Now What Can We Do About It
     It has been suggested that we use “brainteasers” like crossword puzzles to help keep our brains active. Three months ago I purchased a book called “Giant Book of Word Seeks”.  It has 562 pages with a different game on easy page.  I’m now on page 220. Each page takes at least a 45 minutes and longer if I’m watching TV while looking for words.  I like this kind of word search game a lot more entertaining than doing crosswords. It requires recognition not recall.
     The next suggestion is that we should have a healthy diet with omega-3 fats and whole grains antioxidants. I have now developed a lunch habit of tuna fish sandwiches with full grain bread toast. I love it.  I have also developed a taste for dry roasted almonds.

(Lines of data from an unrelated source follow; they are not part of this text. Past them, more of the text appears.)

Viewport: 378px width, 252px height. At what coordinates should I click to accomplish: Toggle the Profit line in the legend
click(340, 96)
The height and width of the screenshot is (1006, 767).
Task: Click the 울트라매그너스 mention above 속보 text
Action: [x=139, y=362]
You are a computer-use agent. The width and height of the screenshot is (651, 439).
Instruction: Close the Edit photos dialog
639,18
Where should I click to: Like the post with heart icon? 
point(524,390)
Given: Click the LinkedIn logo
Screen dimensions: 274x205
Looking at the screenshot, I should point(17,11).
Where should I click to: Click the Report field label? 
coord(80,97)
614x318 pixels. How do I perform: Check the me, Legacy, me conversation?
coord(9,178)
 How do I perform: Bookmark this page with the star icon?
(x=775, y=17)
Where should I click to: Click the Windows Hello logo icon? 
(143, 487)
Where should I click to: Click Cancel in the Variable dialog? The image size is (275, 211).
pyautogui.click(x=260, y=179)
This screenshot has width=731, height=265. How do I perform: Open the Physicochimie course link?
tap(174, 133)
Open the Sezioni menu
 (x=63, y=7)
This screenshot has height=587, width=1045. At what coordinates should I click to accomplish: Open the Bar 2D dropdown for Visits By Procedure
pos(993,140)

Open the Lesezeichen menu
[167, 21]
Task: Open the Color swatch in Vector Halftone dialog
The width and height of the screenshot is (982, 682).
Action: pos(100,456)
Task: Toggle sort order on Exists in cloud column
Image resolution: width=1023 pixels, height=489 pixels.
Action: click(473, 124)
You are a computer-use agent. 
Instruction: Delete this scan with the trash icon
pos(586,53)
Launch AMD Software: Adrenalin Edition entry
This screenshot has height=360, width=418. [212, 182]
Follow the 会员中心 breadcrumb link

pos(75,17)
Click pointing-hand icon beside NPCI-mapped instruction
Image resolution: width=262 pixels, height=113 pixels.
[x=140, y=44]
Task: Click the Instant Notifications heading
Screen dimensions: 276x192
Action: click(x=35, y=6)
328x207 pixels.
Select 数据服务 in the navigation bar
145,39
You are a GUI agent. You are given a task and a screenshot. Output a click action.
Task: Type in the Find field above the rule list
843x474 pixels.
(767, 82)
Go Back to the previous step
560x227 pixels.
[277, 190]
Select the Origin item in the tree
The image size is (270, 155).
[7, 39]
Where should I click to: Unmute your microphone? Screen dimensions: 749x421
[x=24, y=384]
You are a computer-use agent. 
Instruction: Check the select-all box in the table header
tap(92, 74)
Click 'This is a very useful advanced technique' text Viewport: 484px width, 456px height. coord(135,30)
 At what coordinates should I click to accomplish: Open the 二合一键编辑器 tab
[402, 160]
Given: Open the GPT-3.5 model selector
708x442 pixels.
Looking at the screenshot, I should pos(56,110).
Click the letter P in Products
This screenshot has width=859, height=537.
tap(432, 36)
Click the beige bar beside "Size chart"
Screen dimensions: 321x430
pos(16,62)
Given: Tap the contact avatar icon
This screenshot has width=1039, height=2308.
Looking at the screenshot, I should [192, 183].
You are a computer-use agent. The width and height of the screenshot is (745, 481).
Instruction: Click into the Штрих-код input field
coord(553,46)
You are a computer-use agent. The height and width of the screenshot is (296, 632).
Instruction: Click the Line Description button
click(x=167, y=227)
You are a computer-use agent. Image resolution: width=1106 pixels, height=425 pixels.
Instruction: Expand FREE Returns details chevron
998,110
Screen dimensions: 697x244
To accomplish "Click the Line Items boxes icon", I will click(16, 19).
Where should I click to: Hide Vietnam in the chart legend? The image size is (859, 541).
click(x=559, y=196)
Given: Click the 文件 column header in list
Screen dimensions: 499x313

     I have not been so good at the next suggestion; old habits die hard. The suggestion is to have five small meals throughout the day. It is suggested that this prevents dips in blood glucose, which is the primary energy source for the brain.  My food life is not quite so organized.
     Next we are encouraged to keep lists.  I don’t do this routinely yet. (Develop routines is the next suggestion!) Mostly make a list before I go grocery shopping. I also do it when I have a list of places to go and people to see.
     We are encouraged to make associations (connect things in your mind), such as using landmarks to help you find places. I use this idea to find my car in a big parking lot. First I look at where the car is related to the building and I have placed five light green tennis balls on the dashboard of our car. They are hard to miss.
        We are also encouraged to keep a detailed calendar. I have done this for years—when I’m teaching, where I’m teaching, what I’m teaching. Course outlines are wonderful
     Put important items, such as your keys, in the same place every time. I’m getting better at this. For instance wherever in the house I take my hearing aids out, I always go to the place where I keep their pouch. And I keep it in the same place.
     Repeat names when you meet new people. This is something I have noticed being used by many sales people. My problem here is remembering to do it.  “Hi Bob. How are you Bob? Bob, where is the closest department store?
     Do things that keep your mind and body busy.  Teaching and working on this blog are intellectually stimulating.  For the body, I like to walk and also during good weather, I ride my bike to the University, which takes about a half hour.